A recent study in UK, conducted on more than 80,000 people who took an intelligence test online, revealed that people who have recovered from Covid-10 could possibly suffer from significant cognitive deficit. This phenomenon is being termed as ‘Long Covid Brain Fog’ by experts across the globe. More research is being conducted to offer subsequent scientific basis to the anecdotal evidence.

This research study, published in The Lancet’s E Clinical Medicine Journal, corroborates on many such findings which are resulting from multiple scientific and clinical studies: the Sars-CoV-2 virus impacts the brain, and its repercussions can be long-lasting and can be felt long after the patient recovers. The cognitive deficits can persist into the recovery phase for a prolonged period.

It has been found that deficit in cognition was worse among patients who suffered from severe respiratory symptoms and among those who turned out positive in a covid test. The researchers calibrated their analysis to account for difference based on age, gender, education, pre-existing medical disorders, depressions, anxiety and other demographic and socio-economic variables to discard any biases into the results.

Another study, led by neuroscientists and researchers in Oxford university, covered detailed analysis of the brain scans of people before and after they contracted Covid-19. The study found that in over 400 people, there was a significant loss of grey matter that indicates some amount of brain damage and damage to the areas that involved functions related to taste, cognition and memory formation.

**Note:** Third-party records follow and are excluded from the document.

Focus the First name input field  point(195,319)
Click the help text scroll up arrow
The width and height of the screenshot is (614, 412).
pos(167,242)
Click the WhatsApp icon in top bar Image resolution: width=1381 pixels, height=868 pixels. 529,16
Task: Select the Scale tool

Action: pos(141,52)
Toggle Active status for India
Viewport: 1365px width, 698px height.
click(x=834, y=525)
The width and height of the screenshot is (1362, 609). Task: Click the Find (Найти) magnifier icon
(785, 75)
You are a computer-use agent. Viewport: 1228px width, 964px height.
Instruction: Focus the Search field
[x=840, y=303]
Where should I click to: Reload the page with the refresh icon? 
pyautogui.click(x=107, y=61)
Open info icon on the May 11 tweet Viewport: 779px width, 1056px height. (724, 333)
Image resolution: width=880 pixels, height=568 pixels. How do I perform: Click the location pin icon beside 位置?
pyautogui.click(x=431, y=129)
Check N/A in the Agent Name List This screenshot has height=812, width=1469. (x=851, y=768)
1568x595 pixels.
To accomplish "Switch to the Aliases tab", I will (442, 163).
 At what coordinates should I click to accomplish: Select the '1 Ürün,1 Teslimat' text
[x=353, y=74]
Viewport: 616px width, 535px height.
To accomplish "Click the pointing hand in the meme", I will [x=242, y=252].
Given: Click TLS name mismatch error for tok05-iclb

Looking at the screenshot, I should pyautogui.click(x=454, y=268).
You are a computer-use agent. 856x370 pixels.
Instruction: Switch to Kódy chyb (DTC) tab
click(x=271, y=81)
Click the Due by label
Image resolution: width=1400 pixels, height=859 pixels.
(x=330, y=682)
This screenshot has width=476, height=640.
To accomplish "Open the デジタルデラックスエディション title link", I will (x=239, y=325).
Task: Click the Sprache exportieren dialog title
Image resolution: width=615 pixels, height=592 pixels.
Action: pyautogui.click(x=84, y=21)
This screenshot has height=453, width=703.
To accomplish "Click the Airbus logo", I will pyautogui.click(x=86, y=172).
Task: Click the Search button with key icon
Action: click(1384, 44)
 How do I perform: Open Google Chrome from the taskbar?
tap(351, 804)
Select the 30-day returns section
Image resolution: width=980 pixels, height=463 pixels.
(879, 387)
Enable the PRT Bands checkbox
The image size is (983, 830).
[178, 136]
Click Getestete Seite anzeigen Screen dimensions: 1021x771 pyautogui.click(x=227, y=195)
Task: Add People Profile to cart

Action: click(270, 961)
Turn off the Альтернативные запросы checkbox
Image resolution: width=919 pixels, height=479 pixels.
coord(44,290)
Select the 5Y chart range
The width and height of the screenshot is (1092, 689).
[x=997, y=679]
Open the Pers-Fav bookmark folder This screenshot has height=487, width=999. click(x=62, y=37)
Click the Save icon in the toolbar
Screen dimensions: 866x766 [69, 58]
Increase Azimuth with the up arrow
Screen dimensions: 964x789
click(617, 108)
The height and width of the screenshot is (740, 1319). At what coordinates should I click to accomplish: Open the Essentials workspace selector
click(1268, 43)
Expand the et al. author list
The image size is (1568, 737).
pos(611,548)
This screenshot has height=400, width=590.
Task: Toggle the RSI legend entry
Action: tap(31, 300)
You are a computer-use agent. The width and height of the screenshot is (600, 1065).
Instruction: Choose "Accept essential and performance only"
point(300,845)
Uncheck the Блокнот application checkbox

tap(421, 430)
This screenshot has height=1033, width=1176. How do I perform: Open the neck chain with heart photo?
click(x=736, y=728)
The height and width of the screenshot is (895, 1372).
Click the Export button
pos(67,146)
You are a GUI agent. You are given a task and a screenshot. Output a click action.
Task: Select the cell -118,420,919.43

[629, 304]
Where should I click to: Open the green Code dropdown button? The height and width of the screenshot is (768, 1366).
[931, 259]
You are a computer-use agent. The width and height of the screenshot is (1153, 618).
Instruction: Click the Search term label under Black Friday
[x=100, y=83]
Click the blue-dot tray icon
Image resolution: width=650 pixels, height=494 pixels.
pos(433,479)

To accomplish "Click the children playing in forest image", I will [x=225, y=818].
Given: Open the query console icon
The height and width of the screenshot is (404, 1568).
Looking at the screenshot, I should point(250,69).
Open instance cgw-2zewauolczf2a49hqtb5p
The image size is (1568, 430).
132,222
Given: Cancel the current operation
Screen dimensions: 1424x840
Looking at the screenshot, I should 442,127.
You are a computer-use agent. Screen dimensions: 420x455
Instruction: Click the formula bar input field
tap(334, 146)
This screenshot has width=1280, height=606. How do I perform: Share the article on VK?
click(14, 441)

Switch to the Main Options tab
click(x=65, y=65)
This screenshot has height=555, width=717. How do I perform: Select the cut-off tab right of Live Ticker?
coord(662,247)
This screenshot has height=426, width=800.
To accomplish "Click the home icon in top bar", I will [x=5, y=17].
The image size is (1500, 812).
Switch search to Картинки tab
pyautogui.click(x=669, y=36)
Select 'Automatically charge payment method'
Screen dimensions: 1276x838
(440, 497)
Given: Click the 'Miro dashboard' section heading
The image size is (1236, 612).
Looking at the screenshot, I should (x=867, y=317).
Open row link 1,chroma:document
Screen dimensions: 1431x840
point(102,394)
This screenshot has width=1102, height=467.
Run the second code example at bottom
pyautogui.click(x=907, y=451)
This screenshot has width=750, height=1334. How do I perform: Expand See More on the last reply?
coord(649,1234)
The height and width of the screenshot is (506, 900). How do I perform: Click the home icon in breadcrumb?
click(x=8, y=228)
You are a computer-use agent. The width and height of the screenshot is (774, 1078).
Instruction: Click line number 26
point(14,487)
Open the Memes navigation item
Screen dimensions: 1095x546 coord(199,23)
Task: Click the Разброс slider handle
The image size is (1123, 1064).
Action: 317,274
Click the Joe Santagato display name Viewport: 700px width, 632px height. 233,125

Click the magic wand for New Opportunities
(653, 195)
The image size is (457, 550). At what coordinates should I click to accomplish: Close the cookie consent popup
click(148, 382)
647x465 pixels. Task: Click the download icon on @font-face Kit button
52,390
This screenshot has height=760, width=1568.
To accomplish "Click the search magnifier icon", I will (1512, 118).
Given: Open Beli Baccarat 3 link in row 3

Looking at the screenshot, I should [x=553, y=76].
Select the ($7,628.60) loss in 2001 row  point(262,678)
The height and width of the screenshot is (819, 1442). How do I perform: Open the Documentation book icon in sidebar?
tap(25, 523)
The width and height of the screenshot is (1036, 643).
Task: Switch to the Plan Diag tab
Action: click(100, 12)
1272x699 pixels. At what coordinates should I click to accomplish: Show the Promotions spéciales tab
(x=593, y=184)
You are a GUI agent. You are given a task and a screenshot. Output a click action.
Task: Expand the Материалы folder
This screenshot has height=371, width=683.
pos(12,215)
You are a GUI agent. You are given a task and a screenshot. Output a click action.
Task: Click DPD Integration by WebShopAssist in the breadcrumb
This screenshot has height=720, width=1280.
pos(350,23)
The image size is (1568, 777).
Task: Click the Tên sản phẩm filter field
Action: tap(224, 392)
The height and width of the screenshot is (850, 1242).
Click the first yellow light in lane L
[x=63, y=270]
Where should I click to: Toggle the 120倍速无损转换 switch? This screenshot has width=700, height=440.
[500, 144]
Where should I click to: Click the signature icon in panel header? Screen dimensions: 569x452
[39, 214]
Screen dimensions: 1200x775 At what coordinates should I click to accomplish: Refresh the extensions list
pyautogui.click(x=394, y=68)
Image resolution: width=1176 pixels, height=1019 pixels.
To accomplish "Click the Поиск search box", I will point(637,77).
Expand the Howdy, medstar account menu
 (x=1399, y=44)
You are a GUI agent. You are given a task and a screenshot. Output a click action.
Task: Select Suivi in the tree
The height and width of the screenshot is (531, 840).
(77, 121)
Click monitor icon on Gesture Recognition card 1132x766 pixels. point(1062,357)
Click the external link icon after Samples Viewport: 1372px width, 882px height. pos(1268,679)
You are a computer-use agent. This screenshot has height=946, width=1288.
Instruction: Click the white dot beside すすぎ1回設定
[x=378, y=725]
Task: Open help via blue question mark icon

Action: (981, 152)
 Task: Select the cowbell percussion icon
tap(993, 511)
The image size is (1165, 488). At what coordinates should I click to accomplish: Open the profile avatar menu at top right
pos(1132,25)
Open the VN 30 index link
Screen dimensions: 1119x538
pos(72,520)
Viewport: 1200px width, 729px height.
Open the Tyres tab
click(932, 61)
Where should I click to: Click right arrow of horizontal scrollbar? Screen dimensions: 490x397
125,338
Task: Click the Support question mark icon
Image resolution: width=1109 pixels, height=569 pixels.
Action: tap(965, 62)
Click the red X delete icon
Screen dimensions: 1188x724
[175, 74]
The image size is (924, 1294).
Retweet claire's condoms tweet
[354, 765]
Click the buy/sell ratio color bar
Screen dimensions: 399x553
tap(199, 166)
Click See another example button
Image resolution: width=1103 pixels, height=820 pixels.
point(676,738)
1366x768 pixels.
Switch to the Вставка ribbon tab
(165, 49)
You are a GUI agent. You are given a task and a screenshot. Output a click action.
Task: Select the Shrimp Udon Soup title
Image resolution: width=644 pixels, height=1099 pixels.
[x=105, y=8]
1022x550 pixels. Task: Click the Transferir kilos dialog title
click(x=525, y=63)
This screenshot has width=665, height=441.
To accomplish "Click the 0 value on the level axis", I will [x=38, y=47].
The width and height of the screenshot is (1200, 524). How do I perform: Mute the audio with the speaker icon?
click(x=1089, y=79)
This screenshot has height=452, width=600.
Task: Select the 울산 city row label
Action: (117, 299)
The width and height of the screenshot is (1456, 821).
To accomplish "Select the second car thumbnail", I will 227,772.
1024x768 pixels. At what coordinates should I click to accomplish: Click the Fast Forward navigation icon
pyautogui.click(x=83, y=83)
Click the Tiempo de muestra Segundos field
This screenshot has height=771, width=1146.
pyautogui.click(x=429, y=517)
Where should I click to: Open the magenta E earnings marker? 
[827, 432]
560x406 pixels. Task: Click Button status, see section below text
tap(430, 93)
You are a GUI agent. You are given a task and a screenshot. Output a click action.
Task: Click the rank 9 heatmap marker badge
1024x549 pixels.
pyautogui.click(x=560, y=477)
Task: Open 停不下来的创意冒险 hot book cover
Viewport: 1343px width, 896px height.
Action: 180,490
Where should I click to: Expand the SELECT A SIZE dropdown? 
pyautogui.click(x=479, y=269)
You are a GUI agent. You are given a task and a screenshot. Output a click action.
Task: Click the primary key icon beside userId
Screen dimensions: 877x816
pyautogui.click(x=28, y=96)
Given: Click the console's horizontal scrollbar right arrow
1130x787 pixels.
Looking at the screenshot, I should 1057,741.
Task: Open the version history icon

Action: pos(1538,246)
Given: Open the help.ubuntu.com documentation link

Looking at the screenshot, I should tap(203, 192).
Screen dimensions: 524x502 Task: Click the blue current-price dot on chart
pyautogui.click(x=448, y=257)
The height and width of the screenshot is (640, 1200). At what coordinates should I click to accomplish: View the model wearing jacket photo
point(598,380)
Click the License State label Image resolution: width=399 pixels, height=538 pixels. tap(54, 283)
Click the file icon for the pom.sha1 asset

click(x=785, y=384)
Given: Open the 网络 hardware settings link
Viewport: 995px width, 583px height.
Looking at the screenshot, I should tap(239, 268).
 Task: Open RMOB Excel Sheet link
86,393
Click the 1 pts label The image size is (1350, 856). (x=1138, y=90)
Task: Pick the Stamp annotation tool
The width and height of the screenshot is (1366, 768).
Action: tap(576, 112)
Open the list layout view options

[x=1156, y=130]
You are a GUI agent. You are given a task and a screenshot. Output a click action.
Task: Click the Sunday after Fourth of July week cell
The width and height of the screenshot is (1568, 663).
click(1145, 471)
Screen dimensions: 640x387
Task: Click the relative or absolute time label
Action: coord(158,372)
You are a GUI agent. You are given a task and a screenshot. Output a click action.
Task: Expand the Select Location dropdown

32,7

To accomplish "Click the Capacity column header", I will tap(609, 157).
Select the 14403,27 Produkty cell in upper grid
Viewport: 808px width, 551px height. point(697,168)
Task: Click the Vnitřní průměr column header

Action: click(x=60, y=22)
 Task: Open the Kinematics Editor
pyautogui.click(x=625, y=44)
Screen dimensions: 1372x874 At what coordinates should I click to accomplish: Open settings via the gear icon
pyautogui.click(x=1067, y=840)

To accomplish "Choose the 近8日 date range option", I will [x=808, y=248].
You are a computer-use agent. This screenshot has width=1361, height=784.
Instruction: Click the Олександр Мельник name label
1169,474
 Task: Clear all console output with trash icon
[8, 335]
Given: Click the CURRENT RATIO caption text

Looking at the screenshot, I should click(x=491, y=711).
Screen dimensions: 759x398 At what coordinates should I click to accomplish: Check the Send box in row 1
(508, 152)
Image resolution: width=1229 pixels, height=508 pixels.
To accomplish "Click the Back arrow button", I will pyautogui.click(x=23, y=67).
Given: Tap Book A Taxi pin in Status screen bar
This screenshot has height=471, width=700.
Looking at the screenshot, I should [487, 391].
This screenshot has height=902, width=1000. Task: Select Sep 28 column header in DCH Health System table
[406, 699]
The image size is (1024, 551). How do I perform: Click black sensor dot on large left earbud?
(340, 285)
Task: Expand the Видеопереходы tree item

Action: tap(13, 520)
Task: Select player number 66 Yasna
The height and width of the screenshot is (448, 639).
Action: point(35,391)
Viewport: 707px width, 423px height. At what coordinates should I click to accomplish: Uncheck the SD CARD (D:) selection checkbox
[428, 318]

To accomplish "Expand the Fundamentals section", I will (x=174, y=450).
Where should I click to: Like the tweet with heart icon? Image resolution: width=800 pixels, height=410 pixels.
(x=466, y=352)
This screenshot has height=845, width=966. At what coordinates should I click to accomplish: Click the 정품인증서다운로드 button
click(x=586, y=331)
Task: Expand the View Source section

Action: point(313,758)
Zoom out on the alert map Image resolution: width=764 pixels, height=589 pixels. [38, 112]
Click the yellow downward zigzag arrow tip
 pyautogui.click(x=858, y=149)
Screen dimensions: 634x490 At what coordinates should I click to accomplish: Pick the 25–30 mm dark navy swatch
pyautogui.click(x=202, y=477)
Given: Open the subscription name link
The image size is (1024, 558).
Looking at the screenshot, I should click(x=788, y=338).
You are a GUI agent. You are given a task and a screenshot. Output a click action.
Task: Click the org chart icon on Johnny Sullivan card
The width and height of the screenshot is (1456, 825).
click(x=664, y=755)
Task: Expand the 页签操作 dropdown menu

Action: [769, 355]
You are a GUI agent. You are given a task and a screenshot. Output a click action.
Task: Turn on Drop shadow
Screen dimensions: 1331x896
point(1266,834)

A team of scientists and clinicians attending the 2021 Alzheimer’s Association International Conference presented findings from Greece and Argentina that Covid-19 resulted cognitive impairments in older adults, including lack of smell and early Alzheimer-like symptoms.

These findings across the world and subsequent surge in Covid cases owing to the new Omicron variant calls for a more detailed and deep understanding of the long-term neurological impacts of Covid-19.